>> Start Passage shown

Miriam Stockley is the first well-known singer to undergo the Vocaloid sampling technique, allowing anyone with a PC to install her as a virtual instrument. At least, that's the theory...
Yamaha made quite an impact when they announced Vocaloid towards the end of last year. Zero-G were the first company to enter a licensing agreement to use Yamaha's singing synthesis engine, and they released the female Lola and male Leon in time for the January 2004 NAMM show. I was lucky enough to review both Vocaloid and the Lola/Leon combination in SOS March 2004 issue. My feelings were a little mixed — Vocaloid is undoubtedly a remarkable technology and, at its best, capable of equally remarkable results. However, the down side is the amount of detailed editing of the various expression controls needed to craft a natural-sounding vocal line. While this is not too daunting a prospect for short vocal phrases or harmony backing vocals, trying to create a lead vocal for a full-length track would be a pretty major undertaking.
At the time of the release of Lola and Leon, Zero-G also announced that a third vocalist, Miriam, was in development. Based on the very considerable vocal talents of Miriam Stockley (see the 'Taking Stock' box for some of Miriam's credits), 'virtual' Miriam is now available. The release also brings some significant price cuts — Lola and Leon now retail at £129.95 rather than £199.95 — and an update to the synthesis engine. As I am unlikely to be in the privileged position of inviting the real Miriam Stockley into my studio, I was keen to see how her virtual counterpart might sound.

>> End Passage shown
>> Start Data listing

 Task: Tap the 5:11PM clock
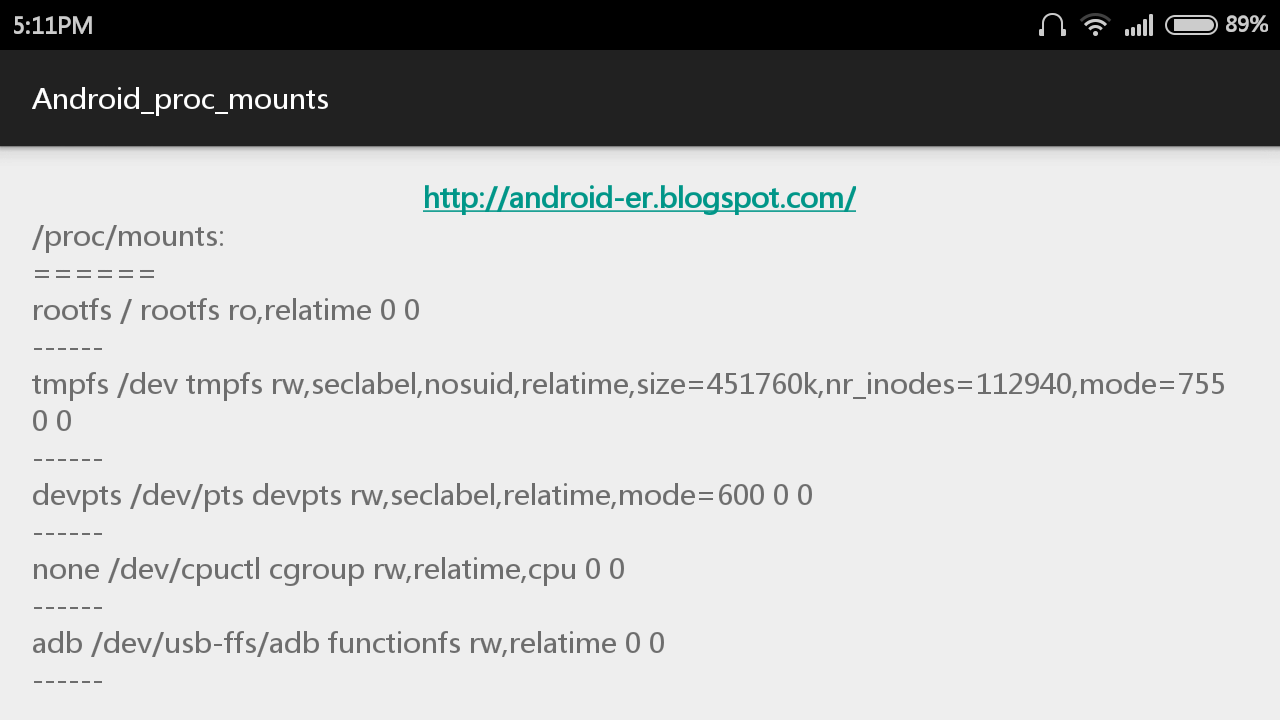coord(53,25)
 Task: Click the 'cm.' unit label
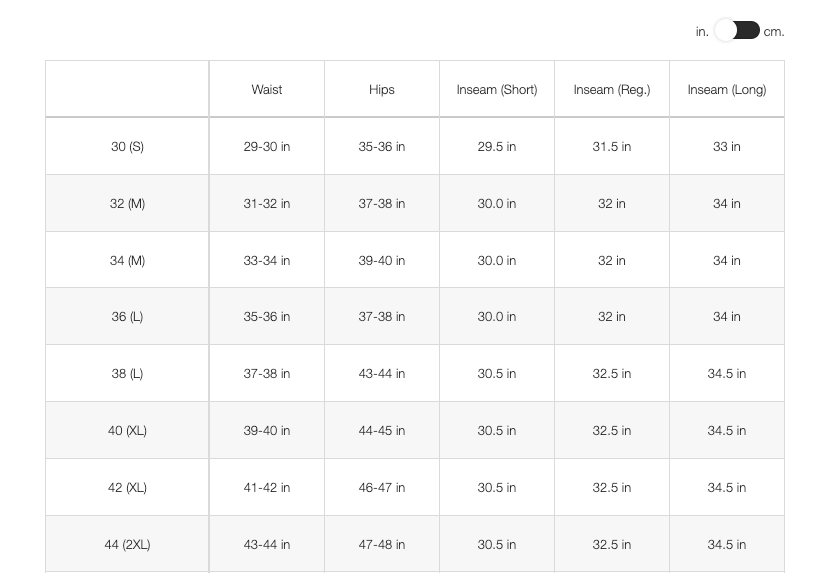tap(774, 32)
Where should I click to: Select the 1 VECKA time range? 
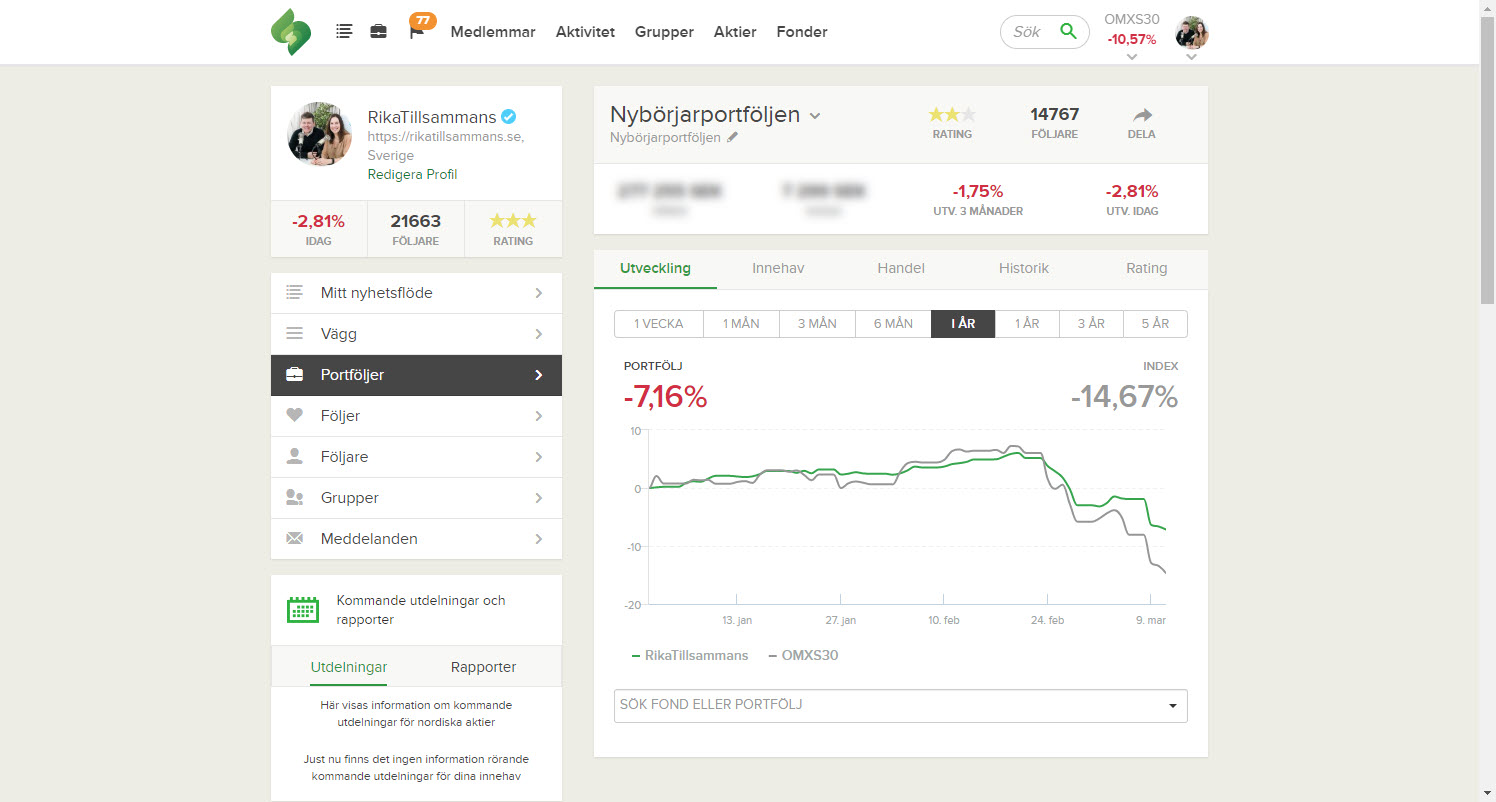tap(658, 324)
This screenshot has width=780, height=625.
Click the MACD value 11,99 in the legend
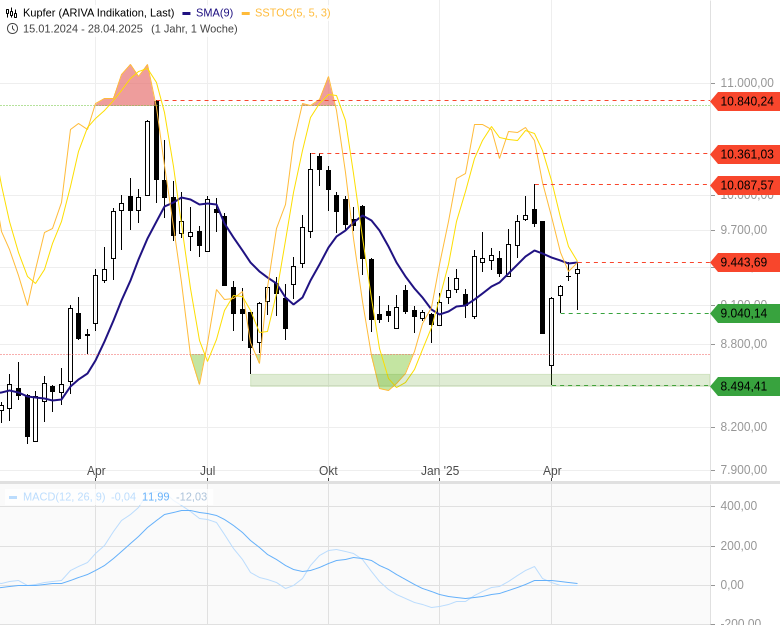coord(155,497)
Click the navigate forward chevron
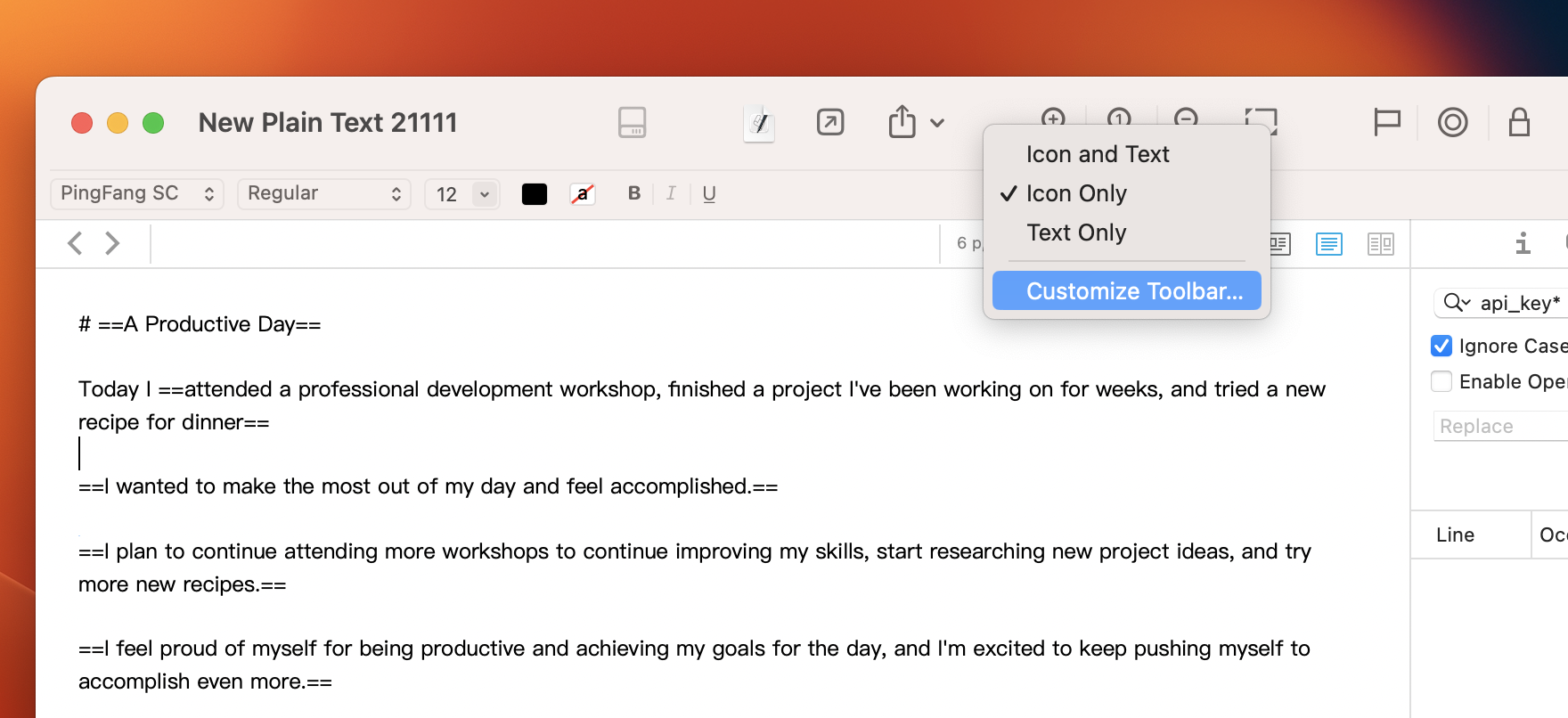This screenshot has height=718, width=1568. click(112, 243)
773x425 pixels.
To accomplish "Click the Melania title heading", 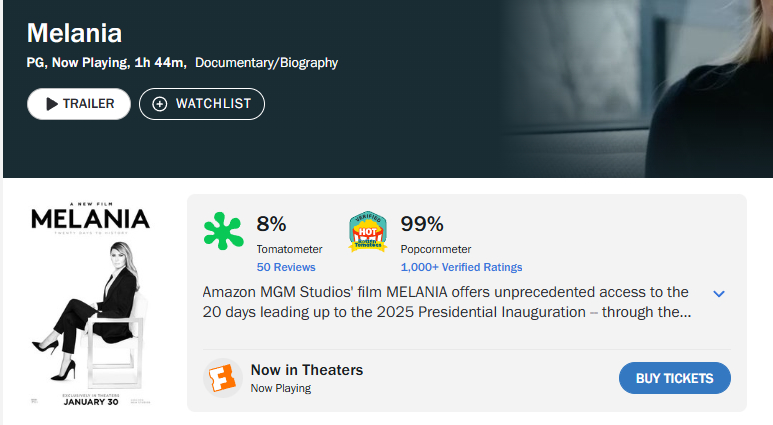I will tap(74, 33).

>> End Data listing

» Task instructions
1. According to the Vocaloid review, which company was the first to license Yamaha's singing synthesis engine?
2. Transcribe the stretch of the Vocaloid review from "Miriam Stockley is" through "that's the theory...".
3. Carry the Vocaloid review forward from its final sentence.

» Responses for each task
1. Zero-G.

2.
Miriam Stockley is the first well-known singer to undergo the Vocaloid sampling technique, allowing anyone with a PC to install her as a virtual instrument. At least, that's the theory...

3.
Miriam is supplied with the latest version of the Vocaloid engine. As suggested by the version number (188.8.131.52), this is not a major upgrade but it does include some minor tweaks and fixes. However, the release notes suggest the upgrade does tackle three niggles I'd raised in the earlier review: VST Instrument functionality, the response of the synthesis engine and the Play With Synthesis option have all been improved.
Miriam has the same copy-protection system as its predecessors, which ties it to the particular Ethernet LAN card installed in your system — if you don't have one, you'll need to spend an extra £20 or so to get one. While the earlier two releases each required around 600MB of hard disk space to store their sample database, once expanded from the installation CD, Miriam requires close on 2.5GB. This difference is not explained in the documentation but is probably due to significantly more detailed sampling of each of the phonemes used as the building blocks for pronunciation of lyrics. In theory, this ought to result in an improvement in the intelligibility of the singing produced by the synthesis engine.
On the surface, nothing obvious has changed in the Vocaloid interface. This was discussed in detail in the earlier review, so I'll avoid too much of a recap here. In essence, notes to form a melody line are entered into a fairly standard piano-roll editor and, above each note, lyrics can be typed in. Each syllable of a word needs to be given a separate note, with syllables being connected via a minus sign (-).
Once the lyrics are entered, they are automatically transformed into phonetic sounds, which can be displayed below each note and edited manually if required. The synthesis engine then extracts the required phonemes from the sample database of the selected virtual vocalist and pitch-shifts the fundamental and overtone elements of the sounds to the required note, leaving the formants intact. It is at this stage that the additional samples within the Miriam database ought to be an advantage, as less pitch-shifting is likely to be required.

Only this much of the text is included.